Introduction to R and RStudio

Why R and Not Another Statistical Program?

The breadth and complexity of statistical techniques continues grow, making it difficult to learn details of all methods. Historically, techniques like analysis of variance (ANOVA) and regression, developed in separate fields, and only later were these techniques integrated into what is now the called the generalized linear model. Since then, multiple additional methods have developed, including those that relax assumptions of earlier methods. Traditional software that provides menus for selecting a specific method were useful when the number of methods were a reasonable size, but the continued development of additional methods make it very difficult to fit all in a reasonably navigable set of menus. The clicking of menus also poses problems for reproducibility. Most of the developing methods, continue to fit nicely into, or are extensions of, the generalized linear model. For example, methods such as machine learning and artificial intelligence build on this generalized linear model.

So, while it may not be as easy to get started learning statistics with a programming language, it will pay of in the long run.

Statistical Programs versus Statistical Programming Language

Here are some qualities of menu based statistical programs and statistical programming languages.

  • Statistical Programs
    • fixed menus
    • limited procedures (at least in the menus)
    • leads to compartmentalizing models (e.g. ANOVA, regression, GLM)
  • Statistical Programming Languages (SPLs)
    • Turing complete: if you can create an algorithm you can program it
    • Very flexible
    • Integration of models: One model to rule them all!

R is a statistical programming language, which means it is a programming language designed specifically to do statistics. It is widely used across many fields of science, it is free to use, and you can almost always find an implementation of a method using R. For these reasons, and many more, I teach statistics using R.

Installing R and RStudio

The goal of this chapter is to get you up and running with the R statistical programming language and the RStudio integrated development environment.

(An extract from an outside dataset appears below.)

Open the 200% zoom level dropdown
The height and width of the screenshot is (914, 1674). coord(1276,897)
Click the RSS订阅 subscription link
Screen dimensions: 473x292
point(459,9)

If you are reading this because you are taking one of my courses, you must decide how you want to use R and RStudio for the course. You have two basic options:

  1. you can install them on your own computer, or
  2. you can use Auburn Universities education virtual lab (VLab), online.

If you have a computer that you will be using consistently for this course, I recommend installing R and RStudio on that computer. Both are free and will be much easier to use if you install them directly on your computer. If you have decided to install the software on your computer you can skip to the following video. Note, that you must be a student within the university, and have DUO setup to use VLab. If you think you want to use the virtual lab, watch this video:

Using VLab to acces R/RStudio

Installing R

To install R go to www.cran.r-project.org, select the appropriate operating system and follow the instructions to install R. You must have R install to use RStudio, so do this first.

Installing R on Windows

To install R on Windows, click on the “Download R for Windows” link on the CRAN page. On the next page click “base” under the Subdirectories heading. On the next page you will see a link entitled “Download R-4.2.2 For Windows” (or the latest version). Click that link to download R, and install it the way you would most software on Windows. Note, this page is also a good resource if you have problems intalling R.

Installing R on Mac

To install R on Mac, click the “Download R for macOS” link on the CRAN page. You will likely see two links toward the top of the page that look something similar to the following, one for each of the two types of processors available on macOS.

M1 chip:
R-4.2.2-arm64.pkg

Intel:
R-4.2.2.pkg

Select the one appropriate for your computer. If you do not know what type of chip you have, click on the apple icon in the top left corner of your mac and the click “About this Mac”. Under the processor heading you should see a string of characters. If in includes Intel you have an Intel chip, if not, you likely have an M1 chip. Newer computers are more likely to have M1 than older ones.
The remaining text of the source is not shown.